The diagonal elements are overwritten to be a certain number called “preference”. This number works as a parameter which has an impact on the resulting number of classes: the closer the number to the maximum similarity among individual data points - the more classes will the algorithm produce. Typically preference is set to be a median of the calculated similarities. It might seem counterintuitive but in fact this serves a purpose of preventing the data points to select themselves as the exemplars.

Other than that, matrices of responsibility and availability are initialized at zeroes and updated at each iteration. Responsibility matrix $R(i, k)$ contains information about how well-suited $i$ finds data point $k$ to become its exemplar. A high value indicates that a data point is a good candidate to be an exemplar.

Availability matrix $A(i, k)$ contains information about how appropriate it would be for $k$ to represent $i$ as its exemplar. It reflects the accumulated evidence from other points nominating it as an exemplar.

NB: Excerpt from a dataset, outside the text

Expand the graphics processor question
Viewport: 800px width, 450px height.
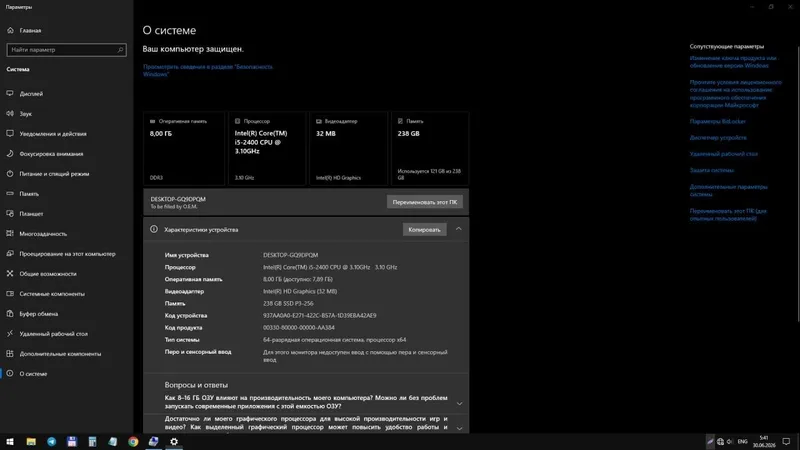click(459, 428)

Let us consider how the individual elements of the matrices are updated. First the responsibility updates are calculated:

\[r(i, k) \leftarrow s(i, k) - \max [ a(i, k') + s(i, k') \forall k' \neq k ]\]

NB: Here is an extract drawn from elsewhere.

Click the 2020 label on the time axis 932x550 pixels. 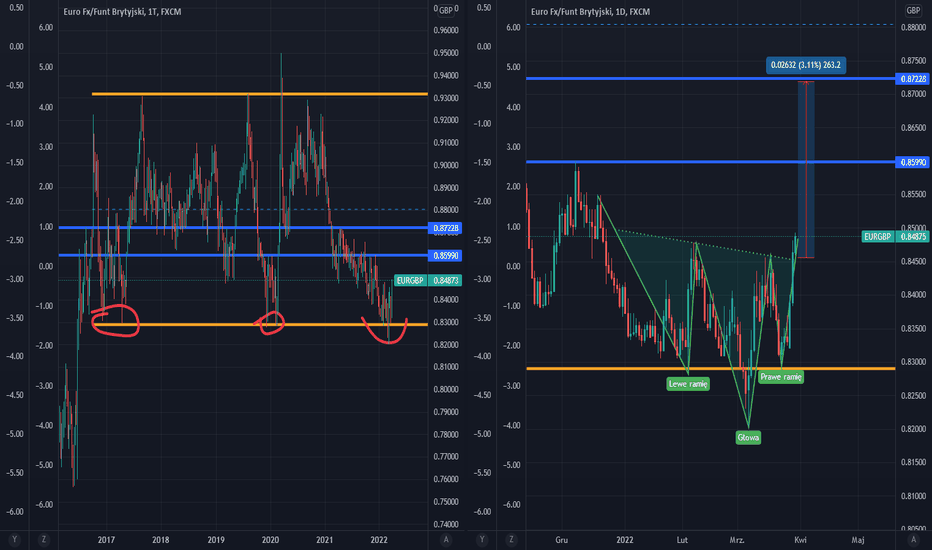[270, 540]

When determining the responsibility of $k$, each $i$ checks the maximum sum of similarity and availability among all other potential exemplars with respect to itself. Then it compares its similarity $s(i, k)$ with potentially best other exemplar. The resulting positive responsibilities are good candidates because their similarity measure is higher than that of any other data point.

Next step is updating the availability matrix:

\[a(k, k) = \sum_{i' \neq k} \max[0, r(i', k)]\] \[a(i, k) \leftarrow min [0, r(k, k) + \sum_{i' \notin \{i, k\}} \max [0,{r(i', k)}])]\]

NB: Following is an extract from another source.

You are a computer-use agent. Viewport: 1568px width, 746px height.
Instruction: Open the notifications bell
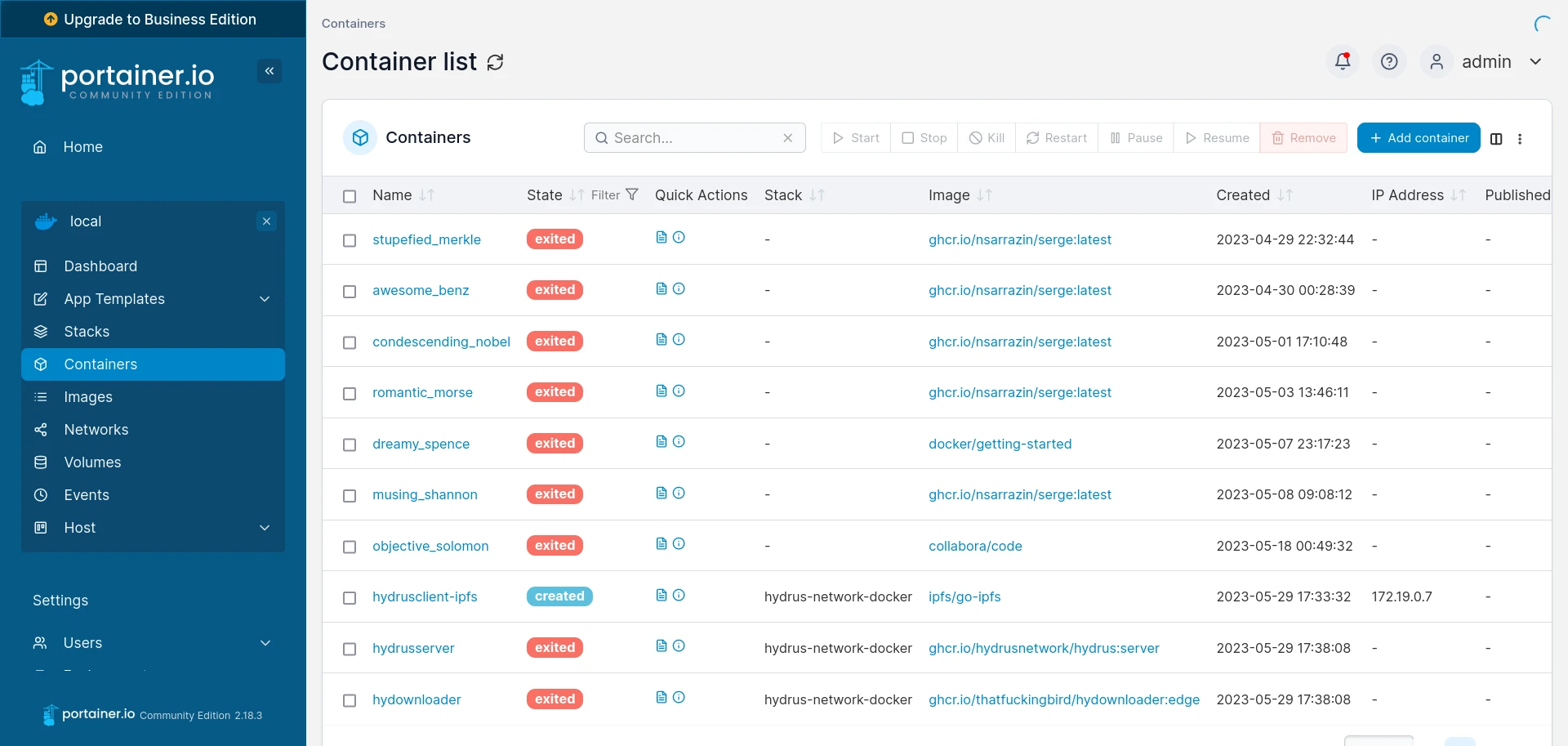coord(1343,61)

The availability of $k$ to be an exemplar for itself is simply the sum of all positive responsibilities which other data points deem for $k$. The availability of $k$ for $i$ similarly depends on the sum of other points’ positive responsibilities deemed for $k$, plus the responsibility which $k$ puts on itself (its willingness to be its own exemplar) which could be negative. The resulting value is capped at zero in order to balance the convergence. As can be seen, the non-diagonal elements of $A(i, k)$ are either negative or zero.

The unwillingness of $k$ to be its own exemplar can cancel out the fact that other data points view it as a good exemplar for themselves and thus the number of clusters eventually is less than the number of datapoints: this is the effect of putting the “preference” parameter in advance.

The final exemplars are determined after either convergence or exhaustion of the number of iterations. They are taken from the elements where the sum of responsibility and availability is positive.

One of the drawbacks of this method compared with the others is its complexity. Additionally, the affinity propagation algorithm will not typically produce the best results of clustering. As can be seen below, in our example dataset it produces too many clusters if the preference is not specified. The increase in time is also considerable.

Back to top ↑

Mean shift

Mean shift clustering is a non-parametric clustering algorithm that doesn’t require specifying the number of clusters beforehand. It achieves this by dynamically identifying clusters based on the density of data points in the feature space.

In the scope of this algorithm, at the beginning each data point is considered as a cluster center. Mean shift uses a kernel function, typically a Gaussian kernel, to measure the similarity between data points. This kernel function determines the influence of nearby points on the current point. Then for each data point, it iteratively shifts its cluster center towards the mode (peak) of the data distribution within a certain neighborhood, until convergence. The shift is determined by computing the mean of the points within the neighborhood, weighted by the kernel function.

The main drawback of Mean shift is that it is computationally expensive, as it requires calculating distances between all pairs of data points in each iteration. At the same time, the benefit of not specifying the number of clusters is canceled out by the necessity to specify the bandwidth parameter, otherwise the result of clustering won’t be satisfactory.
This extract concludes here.